• _Your objective_:
Start at the line below containing "Task: Click the Найти search button" and stop at the line containing "Switch to the Editorial tab". Repeat every line of that stretch exactly, and nothing outside it.
Data to use below:
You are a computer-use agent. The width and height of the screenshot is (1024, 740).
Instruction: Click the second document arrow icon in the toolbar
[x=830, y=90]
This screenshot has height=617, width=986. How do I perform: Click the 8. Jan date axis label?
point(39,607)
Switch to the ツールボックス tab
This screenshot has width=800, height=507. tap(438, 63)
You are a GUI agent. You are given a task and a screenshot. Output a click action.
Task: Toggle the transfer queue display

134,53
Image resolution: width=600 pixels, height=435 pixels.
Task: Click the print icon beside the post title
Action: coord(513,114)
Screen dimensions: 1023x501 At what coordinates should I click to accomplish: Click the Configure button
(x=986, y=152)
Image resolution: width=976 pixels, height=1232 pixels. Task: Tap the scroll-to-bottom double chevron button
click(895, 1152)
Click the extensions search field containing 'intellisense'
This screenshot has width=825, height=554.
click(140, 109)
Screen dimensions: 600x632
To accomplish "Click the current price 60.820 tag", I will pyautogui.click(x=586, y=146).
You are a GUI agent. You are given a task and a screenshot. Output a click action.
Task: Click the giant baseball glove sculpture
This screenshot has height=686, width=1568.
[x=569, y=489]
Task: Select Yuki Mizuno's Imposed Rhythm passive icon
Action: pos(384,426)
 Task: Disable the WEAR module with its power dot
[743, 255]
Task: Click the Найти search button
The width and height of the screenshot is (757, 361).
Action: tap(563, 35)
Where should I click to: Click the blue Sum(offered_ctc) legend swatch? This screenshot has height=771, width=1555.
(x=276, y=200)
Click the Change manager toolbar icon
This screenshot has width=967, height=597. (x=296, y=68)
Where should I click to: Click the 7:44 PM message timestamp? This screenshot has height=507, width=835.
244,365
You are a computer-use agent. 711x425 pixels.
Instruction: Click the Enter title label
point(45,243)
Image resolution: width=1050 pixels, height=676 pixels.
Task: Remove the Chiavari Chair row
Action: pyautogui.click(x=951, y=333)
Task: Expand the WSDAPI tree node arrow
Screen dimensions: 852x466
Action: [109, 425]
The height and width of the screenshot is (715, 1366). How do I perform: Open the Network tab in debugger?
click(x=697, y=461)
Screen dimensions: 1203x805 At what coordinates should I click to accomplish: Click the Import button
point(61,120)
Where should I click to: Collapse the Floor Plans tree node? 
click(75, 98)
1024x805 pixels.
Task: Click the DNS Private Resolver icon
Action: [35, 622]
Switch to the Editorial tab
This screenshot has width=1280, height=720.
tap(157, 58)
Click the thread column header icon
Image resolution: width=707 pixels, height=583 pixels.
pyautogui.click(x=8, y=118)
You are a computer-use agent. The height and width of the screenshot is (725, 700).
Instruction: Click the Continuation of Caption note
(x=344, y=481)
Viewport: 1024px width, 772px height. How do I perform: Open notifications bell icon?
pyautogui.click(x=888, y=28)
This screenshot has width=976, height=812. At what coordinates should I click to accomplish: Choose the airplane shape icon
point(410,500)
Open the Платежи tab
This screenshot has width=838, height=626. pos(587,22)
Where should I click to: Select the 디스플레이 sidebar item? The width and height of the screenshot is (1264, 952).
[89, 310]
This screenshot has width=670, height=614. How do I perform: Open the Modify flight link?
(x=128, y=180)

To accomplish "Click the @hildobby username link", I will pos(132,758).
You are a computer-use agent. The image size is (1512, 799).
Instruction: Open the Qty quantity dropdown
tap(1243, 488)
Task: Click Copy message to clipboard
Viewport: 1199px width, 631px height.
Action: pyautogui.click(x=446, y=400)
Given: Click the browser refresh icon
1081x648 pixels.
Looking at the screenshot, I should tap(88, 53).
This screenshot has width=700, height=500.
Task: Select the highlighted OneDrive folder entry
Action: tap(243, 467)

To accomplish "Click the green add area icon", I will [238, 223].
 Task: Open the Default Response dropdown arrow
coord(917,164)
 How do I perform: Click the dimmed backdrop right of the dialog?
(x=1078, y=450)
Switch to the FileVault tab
End of Data to use.
• _Exercise solution_:
Task: Click the Найти search button
The width and height of the screenshot is (757, 361).
Action: tap(563, 35)
Where should I click to: Click the blue Sum(offered_ctc) legend swatch? This screenshot has height=771, width=1555.
(x=276, y=200)
Click the Change manager toolbar icon
This screenshot has width=967, height=597. (x=296, y=68)
Where should I click to: Click the 7:44 PM message timestamp? This screenshot has height=507, width=835.
244,365
You are a computer-use agent. 711x425 pixels.
Instruction: Click the Enter title label
point(45,243)
Image resolution: width=1050 pixels, height=676 pixels.
Task: Remove the Chiavari Chair row
Action: pyautogui.click(x=951, y=333)
Task: Expand the WSDAPI tree node arrow
Screen dimensions: 852x466
Action: [109, 425]
The height and width of the screenshot is (715, 1366). How do I perform: Open the Network tab in debugger?
click(x=697, y=461)
Screen dimensions: 1203x805 At what coordinates should I click to accomplish: Click the Import button
point(61,120)
Where should I click to: Collapse the Floor Plans tree node? 
click(75, 98)
1024x805 pixels.
Task: Click the DNS Private Resolver icon
Action: [35, 622]
Switch to the Editorial tab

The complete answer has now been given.